Ecuador's coffee production is expected to decrease slightly in MY 2013/14 and reach 575,000 bags (60 kg per bag) of green beans.
THIS REPORT CONTAINS ASSESSMENTS OF COMMODITY AND TRADE ISSUES MADE BY
USDA STAFF AND NOT NECESSARILY STATEMENTS OF OFFICIAL U.S. GOVERNMENT
Required Report - public distribution
GAIN Report Number: EC13010
Coffee Production in Ecuador Exports Imports 2013
Ecuador's coffee production is expected to decrease slightly in MY 2013/14 and reach 575,000
bags (60 kg per bag) of green beans. Exports of soluble coffee are expected to increase. Because
Ecuador mainly industrializes imported coffee beans into solubles, imports of robusta beans are
also expected to increase. Ecuador is expected to import as much as 1,400,000 bags of Robusta
beans in MY 2013/14 and export approximately 1,750,000 bags.
Coffee production for Marketing Year (MY) 2013/14 (April/March) will decrease to about 575,000
60-Kg. bags. The decrease is due to heavy rains at the beginning of this year’s crop season and a
generalized trend of declining yields. Since 2005, Ecuador has renovated or added almost 21,000
hectares (ha) of coffee but has switched production of at least 20,000 ha. In essence, harvested
area has remained the same and production has declined as older plantations grow less.

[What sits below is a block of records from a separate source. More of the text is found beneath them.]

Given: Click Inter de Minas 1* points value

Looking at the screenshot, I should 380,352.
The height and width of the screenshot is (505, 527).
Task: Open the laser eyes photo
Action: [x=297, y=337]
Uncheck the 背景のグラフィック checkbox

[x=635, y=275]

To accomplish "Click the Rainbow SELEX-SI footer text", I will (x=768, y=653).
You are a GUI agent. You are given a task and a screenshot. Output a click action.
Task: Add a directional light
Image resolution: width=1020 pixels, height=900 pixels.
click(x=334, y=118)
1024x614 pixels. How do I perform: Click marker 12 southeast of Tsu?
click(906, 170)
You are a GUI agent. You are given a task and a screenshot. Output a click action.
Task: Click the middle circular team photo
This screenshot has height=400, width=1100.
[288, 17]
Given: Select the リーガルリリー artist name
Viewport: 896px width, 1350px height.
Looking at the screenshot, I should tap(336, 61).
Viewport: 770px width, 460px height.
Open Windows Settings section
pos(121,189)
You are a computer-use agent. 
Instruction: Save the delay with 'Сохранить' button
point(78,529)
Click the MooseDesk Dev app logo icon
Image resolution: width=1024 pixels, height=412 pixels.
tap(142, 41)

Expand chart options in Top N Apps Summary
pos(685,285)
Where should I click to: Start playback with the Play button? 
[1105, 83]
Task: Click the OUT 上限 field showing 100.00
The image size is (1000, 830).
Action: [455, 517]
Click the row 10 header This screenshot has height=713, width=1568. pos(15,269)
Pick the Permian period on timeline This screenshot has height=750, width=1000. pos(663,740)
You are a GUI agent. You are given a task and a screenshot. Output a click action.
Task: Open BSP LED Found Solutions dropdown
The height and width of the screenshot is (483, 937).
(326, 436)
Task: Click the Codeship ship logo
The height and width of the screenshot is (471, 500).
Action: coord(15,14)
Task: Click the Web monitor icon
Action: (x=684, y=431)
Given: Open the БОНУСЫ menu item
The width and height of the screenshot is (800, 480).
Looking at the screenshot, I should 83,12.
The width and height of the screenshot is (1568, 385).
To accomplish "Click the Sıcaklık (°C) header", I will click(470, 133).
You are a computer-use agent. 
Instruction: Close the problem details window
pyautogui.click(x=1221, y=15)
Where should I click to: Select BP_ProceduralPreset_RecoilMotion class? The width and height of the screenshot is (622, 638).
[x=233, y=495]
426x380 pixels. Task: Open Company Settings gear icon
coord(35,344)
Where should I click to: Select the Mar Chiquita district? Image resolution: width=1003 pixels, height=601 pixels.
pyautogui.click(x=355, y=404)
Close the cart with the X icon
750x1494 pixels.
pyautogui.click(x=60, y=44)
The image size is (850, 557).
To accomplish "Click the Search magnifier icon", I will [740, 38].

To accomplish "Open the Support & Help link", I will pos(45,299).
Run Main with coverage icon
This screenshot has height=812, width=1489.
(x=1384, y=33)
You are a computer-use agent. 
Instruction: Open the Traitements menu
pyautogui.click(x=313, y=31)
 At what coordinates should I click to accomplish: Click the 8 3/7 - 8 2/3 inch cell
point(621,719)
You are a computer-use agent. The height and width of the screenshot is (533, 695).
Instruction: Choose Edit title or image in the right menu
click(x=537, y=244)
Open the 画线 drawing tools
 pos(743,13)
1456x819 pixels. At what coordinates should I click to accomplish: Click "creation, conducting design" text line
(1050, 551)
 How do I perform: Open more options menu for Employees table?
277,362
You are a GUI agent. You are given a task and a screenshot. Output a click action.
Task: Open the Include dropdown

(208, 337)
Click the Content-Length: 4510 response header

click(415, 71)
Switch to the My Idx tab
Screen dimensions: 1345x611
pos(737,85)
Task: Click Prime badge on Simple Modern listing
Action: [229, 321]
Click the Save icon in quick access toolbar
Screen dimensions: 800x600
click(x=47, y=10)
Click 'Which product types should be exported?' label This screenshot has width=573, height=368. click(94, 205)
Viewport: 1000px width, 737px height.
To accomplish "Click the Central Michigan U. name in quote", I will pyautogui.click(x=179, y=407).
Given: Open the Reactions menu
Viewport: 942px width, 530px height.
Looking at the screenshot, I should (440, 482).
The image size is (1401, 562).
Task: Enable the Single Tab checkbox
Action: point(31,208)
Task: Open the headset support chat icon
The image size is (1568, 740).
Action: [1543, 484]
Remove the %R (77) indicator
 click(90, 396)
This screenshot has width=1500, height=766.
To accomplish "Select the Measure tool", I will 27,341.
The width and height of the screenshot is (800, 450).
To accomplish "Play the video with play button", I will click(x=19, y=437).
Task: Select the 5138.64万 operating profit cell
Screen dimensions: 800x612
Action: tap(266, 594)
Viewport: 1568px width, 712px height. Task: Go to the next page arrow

Consumption of roasted coffee has increased recently thanks to specialized coffee retail outlets and
aggressive advertising to promote coffee. Domestic consumption is forecast at 240,000 bags in
MY 2013/14, 85 percent of which is consumed as soluble or instant coffee. Coffee exports for MY
2013/14 are forecast at a record 1,750,000 bags, 67 percent of which are soluble and instant
coffee products. To meet the industry’s demand of Robusta coffee beans, in MY 2013/14 Ecuador
will import 1.405 million bags of Robusta beans, most of which will be used for industrialization
Production methods are generally traditional. Most bean picking is done by hand, coffee farmers
usually don’t use fertilizer, and rainfall is relied upon instead of modern irrigation systems. Eighty
percent of Ecuador’s coffee is produced this way, with average yields of 300 kg per ha. Twenty
percent of coffee plantations are managed using technical or semi-technical approaches. These
plantations have average yields of about 700 kg per ha.
Coffee production in Ecuador will decrease to about 575,000 60-kg bags green bean equivalent
(GBE) on 149,000 harvested hectares (ha) in MY 2013/14. The expected decline is due to a heavy
rainy season that may affect yields and an overall decline in domestic production due to declining
land productivity, accompanied by very limited efforts to rehabilitate existing plantations.
The Government of Ecuador’s (GoE) efforts to promote coffee production in rural areas as a tool for
economic development are still small compared to the needs of farmers. The GoE’s official mandate
is to renovate 50,000 ha of coffee. There is a new structure that aims at making this possible that
combines the efforts of the Ministry of Agriculture with those of Ecuador’s National Coffee Council
(COFENAC), a public-private entity that collects fees on coffee exports and represents Ecuador at
the International Coffee Organization.
Despite efforts by the GoE and foreign assistance in the past, an estimated 30 percent or more of
existing plantations are past peak production and need to be replanted with new varieties. Volatile
international prices in the past have discouraged investments in new trees. However, steady and
climbing international prices brought some optimism to farmers starting in 2005. There is an
urgent need to increase nursing facilities that can provide high-quality plants to farmers and to
make credit available to farmers so they can invest.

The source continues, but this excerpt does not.